Sarah Giarrusso, Investment Strategist at wealth manager Tilney Smith & Williamson, comments on the publication of the latest inflation figures from the ONS and UK CPI data
UK January annual CPI inflation came in at 5.5% (consensus: 5.4%) versus 5.4% previously. The underlying core CPI inflation (excluding energy, food, alcohol and tobacco) increased slightly to 4.4% (consensus: 4.3%) versus 4.2% previously.
The annual headline inflation rose to a new 30-year high. Increased goods prices continue to be a key driver of this headline figure. Food and non-alcoholic beverages rose by 4.3% over the year and there was also a surge in clothing and footwear, increasing 6.3% from a year ago and furniture, household equipment and maintenance increasing 8.4%. However, services did slow somewhat increasing 3.2% annually versus last month’s figure of 3.4%.
A continuing trend this month was the elevated annual figure for transportation which increased 11.3%, owing to the supply chain constraints disrupting new and used vehicle prices. Price rises in electricity, gas and other fuels also showed little signs of abating as the annual figure rose 7.1%.

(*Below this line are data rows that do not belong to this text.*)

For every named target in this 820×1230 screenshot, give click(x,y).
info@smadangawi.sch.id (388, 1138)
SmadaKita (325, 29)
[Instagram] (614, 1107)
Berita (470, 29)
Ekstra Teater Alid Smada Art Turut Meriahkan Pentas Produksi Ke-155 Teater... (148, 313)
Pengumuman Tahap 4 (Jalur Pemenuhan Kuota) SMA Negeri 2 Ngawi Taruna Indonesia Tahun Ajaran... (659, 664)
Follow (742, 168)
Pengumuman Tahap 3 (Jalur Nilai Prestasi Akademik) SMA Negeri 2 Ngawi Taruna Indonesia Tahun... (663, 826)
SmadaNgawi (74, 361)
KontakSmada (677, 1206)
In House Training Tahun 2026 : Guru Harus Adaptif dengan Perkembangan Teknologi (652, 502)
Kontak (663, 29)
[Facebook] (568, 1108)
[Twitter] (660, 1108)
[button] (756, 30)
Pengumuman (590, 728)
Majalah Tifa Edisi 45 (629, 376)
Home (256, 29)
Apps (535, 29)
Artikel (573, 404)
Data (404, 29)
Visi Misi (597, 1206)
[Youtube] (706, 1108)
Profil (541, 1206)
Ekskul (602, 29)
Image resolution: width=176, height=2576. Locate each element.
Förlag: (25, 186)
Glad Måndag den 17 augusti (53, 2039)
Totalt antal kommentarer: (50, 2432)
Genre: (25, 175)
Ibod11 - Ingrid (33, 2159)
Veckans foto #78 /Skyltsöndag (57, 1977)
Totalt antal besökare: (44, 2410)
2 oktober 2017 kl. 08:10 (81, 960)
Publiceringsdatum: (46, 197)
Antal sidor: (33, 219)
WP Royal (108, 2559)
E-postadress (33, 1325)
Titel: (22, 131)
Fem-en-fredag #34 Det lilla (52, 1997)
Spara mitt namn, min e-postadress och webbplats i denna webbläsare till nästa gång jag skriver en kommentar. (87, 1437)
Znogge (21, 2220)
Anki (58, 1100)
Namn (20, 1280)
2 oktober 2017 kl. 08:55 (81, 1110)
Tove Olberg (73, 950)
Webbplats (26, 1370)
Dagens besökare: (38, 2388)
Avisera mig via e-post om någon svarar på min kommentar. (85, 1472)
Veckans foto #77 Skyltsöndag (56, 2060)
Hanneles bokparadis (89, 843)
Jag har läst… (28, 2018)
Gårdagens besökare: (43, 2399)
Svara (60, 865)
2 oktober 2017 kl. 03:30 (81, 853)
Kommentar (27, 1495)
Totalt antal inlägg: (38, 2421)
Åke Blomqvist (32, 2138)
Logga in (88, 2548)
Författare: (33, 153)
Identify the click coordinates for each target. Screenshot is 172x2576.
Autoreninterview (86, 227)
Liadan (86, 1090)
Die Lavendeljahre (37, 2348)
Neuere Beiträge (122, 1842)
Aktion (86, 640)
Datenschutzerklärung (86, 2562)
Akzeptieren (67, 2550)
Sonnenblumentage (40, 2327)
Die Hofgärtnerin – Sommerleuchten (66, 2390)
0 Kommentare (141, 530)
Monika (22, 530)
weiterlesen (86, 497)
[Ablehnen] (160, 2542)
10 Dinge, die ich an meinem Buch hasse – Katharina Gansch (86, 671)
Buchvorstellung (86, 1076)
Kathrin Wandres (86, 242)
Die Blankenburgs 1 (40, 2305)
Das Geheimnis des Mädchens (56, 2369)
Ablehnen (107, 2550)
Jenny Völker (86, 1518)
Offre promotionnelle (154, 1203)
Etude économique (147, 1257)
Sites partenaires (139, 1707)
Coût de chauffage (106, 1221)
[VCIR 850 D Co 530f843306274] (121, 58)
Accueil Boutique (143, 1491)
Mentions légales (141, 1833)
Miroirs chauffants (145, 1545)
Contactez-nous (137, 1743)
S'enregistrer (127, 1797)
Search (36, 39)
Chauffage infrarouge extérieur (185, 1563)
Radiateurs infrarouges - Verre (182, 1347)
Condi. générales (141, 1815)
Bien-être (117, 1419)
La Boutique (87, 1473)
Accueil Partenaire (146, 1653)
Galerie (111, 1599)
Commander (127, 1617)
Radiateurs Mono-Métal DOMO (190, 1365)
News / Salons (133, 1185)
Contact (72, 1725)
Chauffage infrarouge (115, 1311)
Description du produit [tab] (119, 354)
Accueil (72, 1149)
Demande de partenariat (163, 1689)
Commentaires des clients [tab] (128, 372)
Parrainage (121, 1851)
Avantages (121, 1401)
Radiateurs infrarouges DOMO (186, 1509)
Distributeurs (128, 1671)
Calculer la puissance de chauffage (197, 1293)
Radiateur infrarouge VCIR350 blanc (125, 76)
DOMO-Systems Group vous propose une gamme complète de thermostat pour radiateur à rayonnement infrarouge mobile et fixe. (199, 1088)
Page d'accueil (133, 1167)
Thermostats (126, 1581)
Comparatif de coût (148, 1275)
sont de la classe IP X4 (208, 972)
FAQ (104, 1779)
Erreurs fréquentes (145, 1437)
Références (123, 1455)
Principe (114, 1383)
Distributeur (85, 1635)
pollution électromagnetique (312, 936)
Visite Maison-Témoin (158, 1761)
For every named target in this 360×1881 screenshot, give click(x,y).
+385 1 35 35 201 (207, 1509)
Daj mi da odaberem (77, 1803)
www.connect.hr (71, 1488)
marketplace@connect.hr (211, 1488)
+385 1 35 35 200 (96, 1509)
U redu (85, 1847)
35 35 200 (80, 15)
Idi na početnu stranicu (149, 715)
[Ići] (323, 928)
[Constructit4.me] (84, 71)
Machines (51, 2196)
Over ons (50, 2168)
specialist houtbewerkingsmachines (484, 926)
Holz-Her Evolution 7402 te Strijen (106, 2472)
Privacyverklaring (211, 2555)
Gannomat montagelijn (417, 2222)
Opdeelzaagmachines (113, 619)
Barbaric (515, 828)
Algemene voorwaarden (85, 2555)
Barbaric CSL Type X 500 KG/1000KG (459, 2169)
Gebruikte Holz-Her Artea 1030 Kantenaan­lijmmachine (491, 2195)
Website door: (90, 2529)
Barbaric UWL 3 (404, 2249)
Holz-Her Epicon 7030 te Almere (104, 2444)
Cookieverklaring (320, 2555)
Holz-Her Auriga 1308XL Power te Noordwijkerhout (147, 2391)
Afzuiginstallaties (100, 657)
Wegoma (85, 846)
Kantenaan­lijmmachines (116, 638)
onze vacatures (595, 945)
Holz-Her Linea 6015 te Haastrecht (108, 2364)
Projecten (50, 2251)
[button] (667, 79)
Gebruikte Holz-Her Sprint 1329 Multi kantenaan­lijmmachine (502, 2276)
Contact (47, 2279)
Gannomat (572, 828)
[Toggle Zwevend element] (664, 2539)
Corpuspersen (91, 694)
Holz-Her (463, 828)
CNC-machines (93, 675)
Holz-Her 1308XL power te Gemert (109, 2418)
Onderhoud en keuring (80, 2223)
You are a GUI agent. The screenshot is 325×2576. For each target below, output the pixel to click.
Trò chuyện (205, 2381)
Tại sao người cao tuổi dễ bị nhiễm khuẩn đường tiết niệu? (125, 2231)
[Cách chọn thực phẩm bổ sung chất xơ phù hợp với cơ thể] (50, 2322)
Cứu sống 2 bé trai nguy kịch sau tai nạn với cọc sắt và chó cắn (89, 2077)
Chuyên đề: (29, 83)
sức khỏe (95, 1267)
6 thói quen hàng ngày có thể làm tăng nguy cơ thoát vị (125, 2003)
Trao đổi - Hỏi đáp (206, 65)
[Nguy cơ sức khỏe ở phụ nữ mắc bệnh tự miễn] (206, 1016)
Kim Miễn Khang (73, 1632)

The UK economy remains strong and grew by 7.5% in 2021, its strongest growth post war. However, the Omicron variant has caused some disruptions. The employment data released yesterday showed employment fell 38,000 in January. However, the labour market remains tight with vacancies at their highest level since records began in 2001 and an unemployment rate of 4.1%.
Given this strength and high inflation some economists are expecting the Bank of England (BOE) will have to be more aggressive than currently signalled by MPC members. However, there is cause that the BOE may well take a cautious approach and not raise interest rates at its next Monetary Policy Committee in March. Given growth headwinds from rising energy costs and an increase in National Insurance from April, the BOE could prefer to wait and raise interest rates at its 5 May MPC and several more times in the second half of 2022 so as not to impede the economic recovery.
Strong economic growth is likely to support company earnings and boost optimism for UK equities.